DATA TO EXAMINE START

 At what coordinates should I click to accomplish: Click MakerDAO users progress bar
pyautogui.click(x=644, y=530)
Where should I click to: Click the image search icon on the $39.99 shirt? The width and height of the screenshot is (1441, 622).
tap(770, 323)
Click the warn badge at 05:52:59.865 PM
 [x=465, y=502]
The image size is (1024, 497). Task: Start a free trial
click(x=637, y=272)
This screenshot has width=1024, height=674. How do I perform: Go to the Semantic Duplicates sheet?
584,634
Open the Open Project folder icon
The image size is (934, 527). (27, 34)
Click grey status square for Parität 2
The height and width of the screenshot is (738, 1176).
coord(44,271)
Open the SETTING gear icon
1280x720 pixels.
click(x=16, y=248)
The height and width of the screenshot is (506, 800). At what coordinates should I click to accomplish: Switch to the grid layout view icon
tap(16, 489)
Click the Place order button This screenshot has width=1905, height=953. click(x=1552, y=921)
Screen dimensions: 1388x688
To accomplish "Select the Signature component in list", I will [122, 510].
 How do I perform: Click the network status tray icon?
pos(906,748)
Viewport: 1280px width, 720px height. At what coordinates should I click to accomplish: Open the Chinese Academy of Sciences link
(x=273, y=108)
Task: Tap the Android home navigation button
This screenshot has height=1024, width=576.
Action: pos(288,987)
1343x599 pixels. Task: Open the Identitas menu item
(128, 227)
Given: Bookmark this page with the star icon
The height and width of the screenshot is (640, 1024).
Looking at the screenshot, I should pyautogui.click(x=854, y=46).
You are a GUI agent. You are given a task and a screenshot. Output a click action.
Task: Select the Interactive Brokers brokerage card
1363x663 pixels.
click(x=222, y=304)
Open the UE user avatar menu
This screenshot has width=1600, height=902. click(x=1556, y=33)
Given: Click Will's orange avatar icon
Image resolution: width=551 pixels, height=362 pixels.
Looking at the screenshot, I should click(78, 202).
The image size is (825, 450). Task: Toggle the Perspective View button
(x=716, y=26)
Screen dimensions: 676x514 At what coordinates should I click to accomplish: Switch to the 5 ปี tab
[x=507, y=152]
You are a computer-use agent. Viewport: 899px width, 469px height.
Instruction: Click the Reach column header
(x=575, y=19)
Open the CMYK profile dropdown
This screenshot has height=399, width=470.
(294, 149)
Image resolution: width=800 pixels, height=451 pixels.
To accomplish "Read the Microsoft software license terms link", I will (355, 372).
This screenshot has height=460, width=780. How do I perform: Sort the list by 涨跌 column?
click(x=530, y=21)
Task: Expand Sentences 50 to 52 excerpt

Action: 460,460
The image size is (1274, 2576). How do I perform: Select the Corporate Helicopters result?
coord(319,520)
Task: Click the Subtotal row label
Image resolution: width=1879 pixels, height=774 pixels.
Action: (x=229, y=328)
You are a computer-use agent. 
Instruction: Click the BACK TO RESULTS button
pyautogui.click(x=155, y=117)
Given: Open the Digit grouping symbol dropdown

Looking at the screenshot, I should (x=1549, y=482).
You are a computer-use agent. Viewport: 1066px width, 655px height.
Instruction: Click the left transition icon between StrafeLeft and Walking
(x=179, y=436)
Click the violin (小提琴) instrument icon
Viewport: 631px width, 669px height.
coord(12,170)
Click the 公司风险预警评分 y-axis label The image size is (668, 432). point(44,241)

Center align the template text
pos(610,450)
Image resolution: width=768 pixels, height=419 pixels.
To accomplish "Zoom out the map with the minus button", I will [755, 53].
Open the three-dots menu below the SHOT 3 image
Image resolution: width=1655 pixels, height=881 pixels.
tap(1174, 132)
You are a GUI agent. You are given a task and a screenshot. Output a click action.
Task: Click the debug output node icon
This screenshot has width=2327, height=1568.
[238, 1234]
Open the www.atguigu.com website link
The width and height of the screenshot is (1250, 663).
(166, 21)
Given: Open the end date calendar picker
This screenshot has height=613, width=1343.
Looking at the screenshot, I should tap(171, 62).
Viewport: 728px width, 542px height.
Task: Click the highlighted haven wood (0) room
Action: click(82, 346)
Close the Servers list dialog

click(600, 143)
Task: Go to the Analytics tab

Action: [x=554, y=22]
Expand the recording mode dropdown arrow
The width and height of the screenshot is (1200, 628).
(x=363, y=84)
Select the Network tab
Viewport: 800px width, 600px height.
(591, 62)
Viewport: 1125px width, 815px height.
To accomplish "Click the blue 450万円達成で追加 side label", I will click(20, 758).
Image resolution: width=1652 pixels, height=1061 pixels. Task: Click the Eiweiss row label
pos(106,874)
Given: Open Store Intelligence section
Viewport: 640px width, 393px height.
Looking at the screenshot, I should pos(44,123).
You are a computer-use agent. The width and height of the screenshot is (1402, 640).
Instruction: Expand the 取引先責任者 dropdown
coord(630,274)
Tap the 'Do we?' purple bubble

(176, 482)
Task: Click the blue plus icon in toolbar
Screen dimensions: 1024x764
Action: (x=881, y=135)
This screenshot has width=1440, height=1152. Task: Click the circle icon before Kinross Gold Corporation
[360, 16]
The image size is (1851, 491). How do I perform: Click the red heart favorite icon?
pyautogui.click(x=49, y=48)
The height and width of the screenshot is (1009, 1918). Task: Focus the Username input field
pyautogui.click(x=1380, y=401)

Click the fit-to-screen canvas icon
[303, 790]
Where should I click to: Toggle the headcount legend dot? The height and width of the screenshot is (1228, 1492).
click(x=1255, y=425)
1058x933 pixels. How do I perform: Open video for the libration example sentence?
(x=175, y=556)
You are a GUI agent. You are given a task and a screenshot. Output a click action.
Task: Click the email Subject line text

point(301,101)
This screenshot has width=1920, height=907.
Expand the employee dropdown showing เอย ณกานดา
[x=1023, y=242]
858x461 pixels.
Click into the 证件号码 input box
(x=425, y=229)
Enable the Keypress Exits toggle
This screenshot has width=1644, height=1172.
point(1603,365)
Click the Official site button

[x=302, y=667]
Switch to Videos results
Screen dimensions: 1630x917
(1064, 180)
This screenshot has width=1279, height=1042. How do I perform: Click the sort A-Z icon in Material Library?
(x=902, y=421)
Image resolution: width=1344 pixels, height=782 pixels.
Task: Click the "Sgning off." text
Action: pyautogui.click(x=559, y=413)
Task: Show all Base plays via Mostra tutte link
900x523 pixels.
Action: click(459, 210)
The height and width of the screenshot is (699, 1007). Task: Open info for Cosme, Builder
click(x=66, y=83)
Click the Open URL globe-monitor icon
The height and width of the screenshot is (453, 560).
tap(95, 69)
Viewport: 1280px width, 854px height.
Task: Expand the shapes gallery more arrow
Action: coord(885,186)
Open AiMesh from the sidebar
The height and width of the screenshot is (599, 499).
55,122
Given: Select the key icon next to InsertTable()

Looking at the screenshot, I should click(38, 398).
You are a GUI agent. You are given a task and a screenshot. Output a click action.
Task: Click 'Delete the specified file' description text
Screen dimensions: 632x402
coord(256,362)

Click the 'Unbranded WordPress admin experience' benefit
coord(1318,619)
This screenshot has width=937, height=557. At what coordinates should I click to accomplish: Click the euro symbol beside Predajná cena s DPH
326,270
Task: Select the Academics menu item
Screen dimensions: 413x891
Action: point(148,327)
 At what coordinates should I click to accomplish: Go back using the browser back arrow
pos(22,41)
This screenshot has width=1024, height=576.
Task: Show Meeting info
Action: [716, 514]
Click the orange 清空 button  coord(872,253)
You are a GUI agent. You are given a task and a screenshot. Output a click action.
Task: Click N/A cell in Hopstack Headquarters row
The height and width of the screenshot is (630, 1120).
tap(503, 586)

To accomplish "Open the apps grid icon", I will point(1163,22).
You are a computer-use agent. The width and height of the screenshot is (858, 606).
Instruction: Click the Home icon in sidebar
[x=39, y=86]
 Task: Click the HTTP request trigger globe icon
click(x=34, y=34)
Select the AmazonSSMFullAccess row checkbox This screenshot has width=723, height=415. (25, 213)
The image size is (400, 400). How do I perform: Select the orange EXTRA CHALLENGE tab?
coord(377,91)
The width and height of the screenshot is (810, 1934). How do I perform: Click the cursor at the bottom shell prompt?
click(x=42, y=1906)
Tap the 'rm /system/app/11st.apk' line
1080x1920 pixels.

DATA TO EXAMINE END

TO DO — Show each line from the material above where the string "blue" can be found.

TASK RESPONSE —
To accomplish "Click the blue 450万円達成で追加 side label", I will click(20, 758).
Task: Click the blue plus icon in toolbar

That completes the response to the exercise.